Now modern smart phones provide a variety of communication modes, such as short message service, multimedia message service, cell phone conversation, video chat, email and online instant messaging. Recently mobile-internet also becomes a hot research topic since it plays an increasingly important role in mobile services.

Existing studies focus on either mobile calls or mobile-internet surfing. Recent studies on mobile calls focus on the distribution of interval duration[1], time based patterns[2], temporal factors on mobility patterns[3]and the weighted undirected mobile network[4]. In particular, they measure three factors including out-degree, percentage of outgoing calls, and communication diversity to quantify individual users and classify user clusters[5].

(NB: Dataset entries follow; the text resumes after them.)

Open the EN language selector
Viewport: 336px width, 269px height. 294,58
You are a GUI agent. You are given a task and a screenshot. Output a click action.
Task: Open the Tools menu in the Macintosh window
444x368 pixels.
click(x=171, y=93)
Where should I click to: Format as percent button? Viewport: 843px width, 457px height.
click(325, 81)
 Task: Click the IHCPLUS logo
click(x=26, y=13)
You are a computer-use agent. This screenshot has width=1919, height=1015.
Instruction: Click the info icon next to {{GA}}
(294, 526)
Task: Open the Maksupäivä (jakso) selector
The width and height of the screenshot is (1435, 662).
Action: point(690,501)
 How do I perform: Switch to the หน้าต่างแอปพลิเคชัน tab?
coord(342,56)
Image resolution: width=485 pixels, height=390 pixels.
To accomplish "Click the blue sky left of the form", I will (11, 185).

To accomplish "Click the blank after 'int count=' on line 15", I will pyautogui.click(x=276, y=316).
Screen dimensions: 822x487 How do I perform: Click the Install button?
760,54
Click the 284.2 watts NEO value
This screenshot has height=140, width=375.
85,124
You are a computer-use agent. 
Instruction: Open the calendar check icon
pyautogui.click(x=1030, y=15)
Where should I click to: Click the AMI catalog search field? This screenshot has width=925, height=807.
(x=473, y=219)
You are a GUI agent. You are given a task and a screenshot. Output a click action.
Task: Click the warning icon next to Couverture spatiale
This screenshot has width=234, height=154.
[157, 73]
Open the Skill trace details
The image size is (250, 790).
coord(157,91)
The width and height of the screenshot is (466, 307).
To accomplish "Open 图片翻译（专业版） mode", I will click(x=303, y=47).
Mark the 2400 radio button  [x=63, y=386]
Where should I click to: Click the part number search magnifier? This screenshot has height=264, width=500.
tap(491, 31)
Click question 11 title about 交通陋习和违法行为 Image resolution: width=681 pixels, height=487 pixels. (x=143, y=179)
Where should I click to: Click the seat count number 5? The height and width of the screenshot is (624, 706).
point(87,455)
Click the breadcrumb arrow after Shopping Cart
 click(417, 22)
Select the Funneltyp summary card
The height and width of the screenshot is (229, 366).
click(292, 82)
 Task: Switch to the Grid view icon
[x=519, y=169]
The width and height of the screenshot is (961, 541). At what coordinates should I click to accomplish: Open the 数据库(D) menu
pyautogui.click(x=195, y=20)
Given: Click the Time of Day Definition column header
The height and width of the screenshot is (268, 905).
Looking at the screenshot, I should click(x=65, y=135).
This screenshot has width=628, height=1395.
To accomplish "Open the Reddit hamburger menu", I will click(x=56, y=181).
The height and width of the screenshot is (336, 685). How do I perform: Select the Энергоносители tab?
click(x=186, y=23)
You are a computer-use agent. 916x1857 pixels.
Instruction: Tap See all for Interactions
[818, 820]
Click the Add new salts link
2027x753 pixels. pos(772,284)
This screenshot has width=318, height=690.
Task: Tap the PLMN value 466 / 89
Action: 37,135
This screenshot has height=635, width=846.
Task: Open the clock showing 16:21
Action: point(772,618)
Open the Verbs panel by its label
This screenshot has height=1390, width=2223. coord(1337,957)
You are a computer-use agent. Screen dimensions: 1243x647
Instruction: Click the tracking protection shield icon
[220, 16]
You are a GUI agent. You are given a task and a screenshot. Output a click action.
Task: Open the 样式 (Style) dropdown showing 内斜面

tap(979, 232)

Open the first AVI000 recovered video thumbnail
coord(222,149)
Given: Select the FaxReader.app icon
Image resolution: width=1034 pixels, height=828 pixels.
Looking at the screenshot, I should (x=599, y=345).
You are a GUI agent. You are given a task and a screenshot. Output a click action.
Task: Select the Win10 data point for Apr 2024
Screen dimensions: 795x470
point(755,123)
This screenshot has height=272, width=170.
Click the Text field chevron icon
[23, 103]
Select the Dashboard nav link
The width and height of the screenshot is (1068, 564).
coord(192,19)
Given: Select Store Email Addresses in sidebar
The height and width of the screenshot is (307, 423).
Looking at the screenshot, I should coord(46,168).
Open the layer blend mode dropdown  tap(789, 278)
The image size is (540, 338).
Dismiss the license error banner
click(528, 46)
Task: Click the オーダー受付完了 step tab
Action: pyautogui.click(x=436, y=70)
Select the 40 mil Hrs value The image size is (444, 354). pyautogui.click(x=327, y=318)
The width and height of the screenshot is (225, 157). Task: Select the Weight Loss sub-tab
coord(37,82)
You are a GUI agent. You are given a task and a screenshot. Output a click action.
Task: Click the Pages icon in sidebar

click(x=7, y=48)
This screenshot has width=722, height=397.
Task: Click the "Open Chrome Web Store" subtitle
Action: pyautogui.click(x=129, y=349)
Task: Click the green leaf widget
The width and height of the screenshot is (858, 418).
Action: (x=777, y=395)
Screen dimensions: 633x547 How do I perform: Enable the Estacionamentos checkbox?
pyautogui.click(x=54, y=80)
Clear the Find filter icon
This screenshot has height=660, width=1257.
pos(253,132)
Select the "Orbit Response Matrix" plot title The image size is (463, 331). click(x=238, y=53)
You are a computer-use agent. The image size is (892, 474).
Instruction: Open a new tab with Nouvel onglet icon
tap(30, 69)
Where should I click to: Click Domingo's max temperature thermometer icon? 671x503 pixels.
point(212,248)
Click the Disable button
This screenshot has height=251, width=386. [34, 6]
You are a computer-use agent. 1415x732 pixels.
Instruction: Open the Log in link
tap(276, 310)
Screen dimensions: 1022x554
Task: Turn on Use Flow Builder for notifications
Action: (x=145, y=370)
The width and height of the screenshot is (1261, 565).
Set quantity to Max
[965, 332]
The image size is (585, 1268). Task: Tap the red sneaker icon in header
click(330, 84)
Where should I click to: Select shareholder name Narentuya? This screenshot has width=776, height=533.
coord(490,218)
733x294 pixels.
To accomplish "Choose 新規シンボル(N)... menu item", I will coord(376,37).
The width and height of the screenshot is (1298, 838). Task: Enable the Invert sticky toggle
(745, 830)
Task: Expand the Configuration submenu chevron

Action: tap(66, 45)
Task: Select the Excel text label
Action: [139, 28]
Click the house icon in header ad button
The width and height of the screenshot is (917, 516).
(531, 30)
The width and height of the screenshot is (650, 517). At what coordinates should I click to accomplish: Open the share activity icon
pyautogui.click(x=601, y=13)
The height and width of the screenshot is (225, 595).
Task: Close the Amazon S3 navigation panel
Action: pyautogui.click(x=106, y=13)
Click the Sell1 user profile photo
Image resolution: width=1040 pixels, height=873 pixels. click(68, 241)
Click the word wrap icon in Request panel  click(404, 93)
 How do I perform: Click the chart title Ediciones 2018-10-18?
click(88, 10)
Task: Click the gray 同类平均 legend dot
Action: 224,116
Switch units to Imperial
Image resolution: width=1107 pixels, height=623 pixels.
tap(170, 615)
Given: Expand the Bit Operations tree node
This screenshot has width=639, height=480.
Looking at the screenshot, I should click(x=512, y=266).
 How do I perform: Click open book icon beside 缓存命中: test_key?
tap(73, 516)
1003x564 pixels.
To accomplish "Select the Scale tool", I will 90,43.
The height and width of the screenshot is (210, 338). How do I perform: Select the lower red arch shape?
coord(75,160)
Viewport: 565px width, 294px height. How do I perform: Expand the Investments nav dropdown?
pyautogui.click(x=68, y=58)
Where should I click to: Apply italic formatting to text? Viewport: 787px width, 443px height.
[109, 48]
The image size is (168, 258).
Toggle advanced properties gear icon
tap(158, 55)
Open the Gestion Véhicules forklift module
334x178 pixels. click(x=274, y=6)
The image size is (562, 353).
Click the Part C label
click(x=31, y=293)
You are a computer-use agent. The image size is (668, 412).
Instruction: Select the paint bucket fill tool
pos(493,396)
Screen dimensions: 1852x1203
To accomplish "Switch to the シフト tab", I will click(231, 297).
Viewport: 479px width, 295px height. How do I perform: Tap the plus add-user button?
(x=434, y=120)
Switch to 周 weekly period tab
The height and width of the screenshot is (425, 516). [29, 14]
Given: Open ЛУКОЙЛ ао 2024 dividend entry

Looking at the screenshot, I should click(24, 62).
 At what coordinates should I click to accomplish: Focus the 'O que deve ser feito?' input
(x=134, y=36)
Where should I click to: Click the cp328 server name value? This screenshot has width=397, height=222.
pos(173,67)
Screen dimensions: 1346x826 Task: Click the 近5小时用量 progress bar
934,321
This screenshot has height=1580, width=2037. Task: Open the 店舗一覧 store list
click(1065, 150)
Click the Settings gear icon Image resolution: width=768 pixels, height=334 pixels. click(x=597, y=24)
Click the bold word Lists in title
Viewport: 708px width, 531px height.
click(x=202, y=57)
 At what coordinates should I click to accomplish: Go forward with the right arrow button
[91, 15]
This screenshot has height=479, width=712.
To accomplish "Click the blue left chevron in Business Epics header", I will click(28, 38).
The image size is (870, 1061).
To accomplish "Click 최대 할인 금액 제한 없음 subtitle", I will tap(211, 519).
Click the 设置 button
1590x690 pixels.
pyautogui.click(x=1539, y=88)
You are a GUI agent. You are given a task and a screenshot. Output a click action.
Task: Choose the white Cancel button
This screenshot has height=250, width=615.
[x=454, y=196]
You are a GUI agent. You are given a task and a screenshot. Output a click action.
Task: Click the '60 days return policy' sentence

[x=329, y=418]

Resent studies on mobile-internet surfing include qualitative studies on statistical analysis[6], mobile-internet behaviors[7-9], quantitative studies on user groups[10-12], time based patterns[13-15]; difference between mobile-internet surfing and web surfing[16], categories of visited pages[17-19], and the variation of visited pages over time[20].

As far as we know, few studies comparatively analyze the distribution of mobile calls and mobile-internet surfing. This paper focuses on the characteristics and differences of these distributions and makes further study according to the associated data of mobile calls and mobile-internet using Fourier function and Polynomial function. Instead of analyzing the interval duration, it tries to find characteristics and laws between user behaviors on mobile calls and mobile-internet surfing. Here behaviors of mobile users based on two four-day datasets are studied: mobile billing data and mobile-internet billing data.

Main observations and contributions in this paper are listed as follows:

1. Four indicators are used to quantify individual users including the amount of out-going calls, the sum duration of these calls, the sum online time of mobile-internet surfing and the use amount of mobile-internet traffic. All individual user behaviors have beeen normalized and over 86% of users is more prone to using either mobile call or mobile-internet surfing. Such observation is complied with the Pareto Law;

2. It is found that typical human circadian rhythm has a great impact on the distribution curves of mobile calls, and significant difference exists between workdays and weekends. Considering these distributions as signals, Fourier function, a widely used fitting method in signal processing, is adopted to fit these curves. In particular, 5-order Fourier function and Polynomial function are used to fit different parts of these curves. The fitting result gives the formal description of the difference.

3. The observation shows that the amount of mobile-internet traffic is not monotonically increasing with its online time. From a macro point of view, when the online time comes to about 2 hours per day, the use ratio of mobile-internet traffic approaches to its maximum value.

The rest of this paper is organized as follows: Section 1 presents the measurement of associated data. Section 2 introduces experiment result of our mobile call data. In Section 3 a similar method is used to measure the mobile-internet data and other relative experiments on it is done. Finally the paper is concluded with our contributions and outlines ideas we plan to explore in the future, which are both helpful for optimizing business strategies.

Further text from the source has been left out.